Oleh: Dr Rahmad M Arsyad
(Koordinator Bakar) Barisan Kader Golkar
Peristiwa yang menimpa Airlangga Hartarto, Ketua Umum Golkar sebenarnya memberikan pelajaran, “Golkar tidak lagi menggetarkan” dan “Beringin tidak lagi kokoh menjadi pelindung bagi kader-kadernya untuk bernaung”
Jika kita kaji, sebenarnya ada dua peristiwa besar yang akan saling berhimpitan dan akan menimbulkan gejolak pasca-peristiwa mundurnya secara mendadak ketua umum Golkar.
Pertama, mundurnya ketua umum Golkar hampir dipastikan adalah persoalan eksternal dan bukan gejolak internal dalam tubuh Golkar, tentu peristiwa ini sudah banyak dikaji dan diketahui oleh publik secara luas.
Kedua, kondisi ini akan menjadi lebih luas lagi jika konflik yang di depan mata tidak segera di redam.

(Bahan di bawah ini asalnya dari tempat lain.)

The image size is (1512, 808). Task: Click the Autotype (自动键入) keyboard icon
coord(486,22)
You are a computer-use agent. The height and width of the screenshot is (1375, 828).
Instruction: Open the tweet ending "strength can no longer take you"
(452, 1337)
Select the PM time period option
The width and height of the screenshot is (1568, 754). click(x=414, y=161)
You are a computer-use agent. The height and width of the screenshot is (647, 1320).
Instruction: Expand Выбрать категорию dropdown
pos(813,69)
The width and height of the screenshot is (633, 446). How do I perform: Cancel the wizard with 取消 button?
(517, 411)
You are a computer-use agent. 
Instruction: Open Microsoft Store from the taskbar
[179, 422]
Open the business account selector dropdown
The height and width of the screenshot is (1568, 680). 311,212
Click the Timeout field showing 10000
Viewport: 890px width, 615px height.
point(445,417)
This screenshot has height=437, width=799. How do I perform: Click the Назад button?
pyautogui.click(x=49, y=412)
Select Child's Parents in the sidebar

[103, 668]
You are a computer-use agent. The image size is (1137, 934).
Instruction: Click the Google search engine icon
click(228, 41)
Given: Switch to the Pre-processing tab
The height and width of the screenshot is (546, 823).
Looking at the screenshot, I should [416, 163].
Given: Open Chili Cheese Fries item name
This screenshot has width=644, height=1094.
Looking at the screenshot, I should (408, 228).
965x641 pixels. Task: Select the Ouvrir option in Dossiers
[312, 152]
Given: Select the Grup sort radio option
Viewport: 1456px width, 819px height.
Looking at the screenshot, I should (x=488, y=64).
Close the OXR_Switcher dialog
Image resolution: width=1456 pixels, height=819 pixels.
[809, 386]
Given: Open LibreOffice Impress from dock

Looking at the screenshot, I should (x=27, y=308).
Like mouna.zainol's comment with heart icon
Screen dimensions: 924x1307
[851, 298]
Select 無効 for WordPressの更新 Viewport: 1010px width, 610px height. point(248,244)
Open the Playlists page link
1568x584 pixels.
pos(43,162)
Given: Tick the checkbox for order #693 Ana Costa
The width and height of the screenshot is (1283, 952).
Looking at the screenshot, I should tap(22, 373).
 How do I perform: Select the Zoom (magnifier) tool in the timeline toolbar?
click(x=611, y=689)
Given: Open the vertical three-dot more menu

Yakni, pembangunan soliditas bersama ke dalam tubuh Golkar.
Patut diketahui beberapa hari terakhir sejumlah rekomendasi kepala daerah yang telah dikeluarkan oleh DPP partai Golkar yang justru tidak diberikan bagi kader internal Golkar, ibarat api dalam sekam justru berpotensi akan membakar habis Beringin.
Pertemuan dua arus besar yakni kepentingan kendali eksternal yang akan saling bertemu dengan kekecewaan internal di depan mata masa pilkada tidak bisa dipandang remeh dan bisa jadi akan benar-benar menjadi pukulan yang kuat saat soliditas partai sedang dibutuhkan.
Ibarat pohon, jika Golkar kuat menghadapi serangan eksternal maka gejolak internal dalam tubuh kader yang kecewa tidak bisa di pandang sebelah mata dan justru akan mencabut akar beringin.
Suara-suara bahwa Golkar yang tidak lagi angker, karena selama ini, Golkar dikenal lebih mengutamakan kader yang dibawah pohon beringin dibandingkan di bawah kendali eksternal justru akan lebih mengancam keutuhan partai Golkar.
Bahwa Golkar benar-benar di didikte oleh kepentingan luar dan kadernya tidak berdaya menghadapi tekanan dari pihak luar.
Akumulasi kekecewaan barisan kader yang berharap rekomendasi ketika diperhadapkan dengan realitas, dimana setiap kader justru digugurkan oleh mereka yang berada dari luar partai dengan sejumlah alasan pragmatis politik, kini akan menjadi ancaman tersendiri di dalam tubuh partai.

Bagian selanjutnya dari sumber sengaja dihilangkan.